XYZ Widget Company being the only provider of widgets inventory and having operated for several years in the industry has a well-developed market for the products. Since the company is no longer efficient as it used to be, the management has several alternatives to choose to bring it back to its efficiency level. There are several effects on every option concerning ethics and perception of the employees. These are some of the viable options that the management can take.
XYZ Widget can invest in technology for improved efficiency. Investment in new technology that spurs the improvement of effectiveness would lead to less cost of operation as well as return the company to profitability level (Carroll & Buchholtz, 2012, p. 43). The improved technology would reduce cost by helping the company utilize the available resources efficiently, and also the salaries of the employees would reduce. In the plan to have an improved technology, there would be a need for hiring new staff that are young and understand the new technology. The improved technology would require intense training for the staff and hence it would not be viable for the company to train staff members who are almost retiring. In the plan, to ensure that the number of employees is reduced, the company can introduce a voluntary retirement plan. In the plan to improve technology, hire new employees and offer voluntary retirement for the existing employees so that the effect of reduced number of employees and new hiring can be accommodated, the employees would be concerned. The current employees are expected to resist change because of their long lasting positions in the company. In the decision, it is expected the employees would understand the action and take voluntary retirement because of the affection they have with the company and their will to see the company survive for a long time. The decision considers the position of the employees and the possible labor union conflicts if the employees are laid down instead of improving the efficiency of the company and ensuring a smooth transition from the old operation to the new one.
In another alternative, XYZ Widget can decide to move off-shores or outsource the work done in the current operation in the United States to a Less Developed Country (LCD), and close the old operation. The cost of operation would reduce because the high cost of operation in the United States as a result of strict rules and tight regulations would be eliminated. In this case, the company will also enjoy low labor cost as the old accumulated benefits would be eliminated and the LDCs are characterized with low wage bills (Carroll & Buchholtz, 2012, p. 232). The option would face resistance from the current employees, government, and labor union. The workers would find it hard to accept the decision because they would lose their employment and hence the labor union campaign against the move as they look for ways of safeguarding the employees wishes. The movement of the operations to LCD would deny the government income taxes, hence unethical because of the market the company enjoys in the US. Taking away employment opportunity in a country is not ethical, and therefore, though the alternative is good for the company profitability it may not be taken lightly by the employees and the government.

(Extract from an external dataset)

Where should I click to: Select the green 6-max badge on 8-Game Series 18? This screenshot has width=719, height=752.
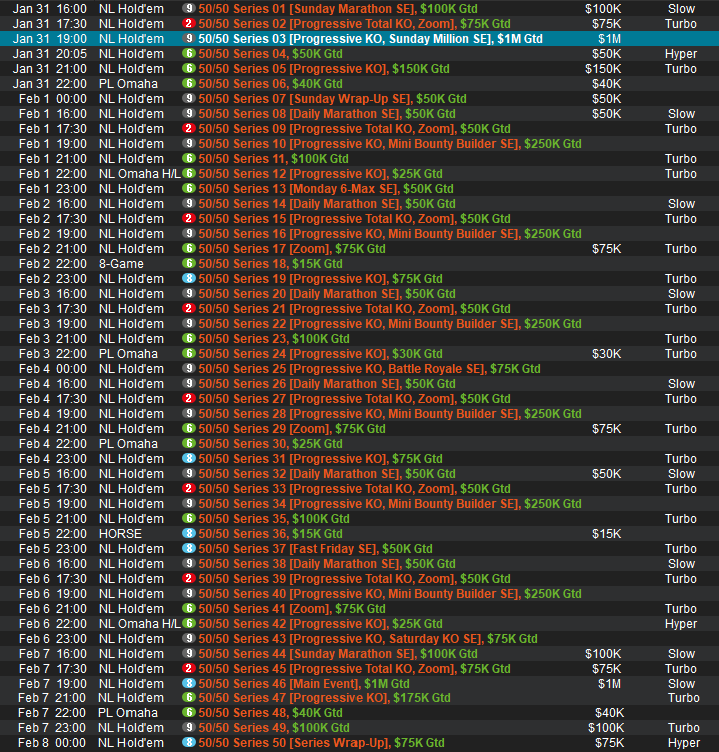click(188, 263)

The company management can change the business structure and the remuneration methods in place. The employees in the company have been working for a long time in the company and hence, their motivation to improve production and their personal skills may be relatively low. The reduced efficiency may have resulted from the familiarity of the processes and procedures, and hence, need for change to ensure that the traditions they are used to are broken to allow managers to make a decision that changes the way of production. The change of the structure will affect the process of administration and affect some managerial position and the general decision-making process. The best change of structure in the case of XYZ Widget Company should ensure that the decision-making process in the production is simple to correct any inefficiencies noticed without a lot of delays. A line organizational structure would assist the top management to carry out close supervision for fast decision making (Raj & Bisschoff, 2009, p. 69). The employees of the organization may find the change of structure non-friendly because of the have some resistance that may slow down the process. Managers who may find their powers reduced or their positions no longer required in the company may sue the company and seek the assistance of the labor union.
Investing in the new technology would provide the company with a long-term solution to the efficiency issue. Improved technology would enable effective production with lower costs that would be favorable for the operation. The alternative provides the existing employees an opportunity to choose early retirement and hence the possible conflict resulting from lying off may not come up. The staff that would choose early retirement would create space for new employees who understand the new technology and with the minimized possible conflict makes the alternative better.
Carroll, A. & Buchholtz, A. (2012). Business & society. Australia: South-Western, Cengage Learning.
Oakey, R. (2010). New technology-based firms in the new millennium. Bingley, U.K.: Emerald.
Raj, M. & Bisschoff, T. (2009). Financial school management explained. Cape Town: Pearson Education.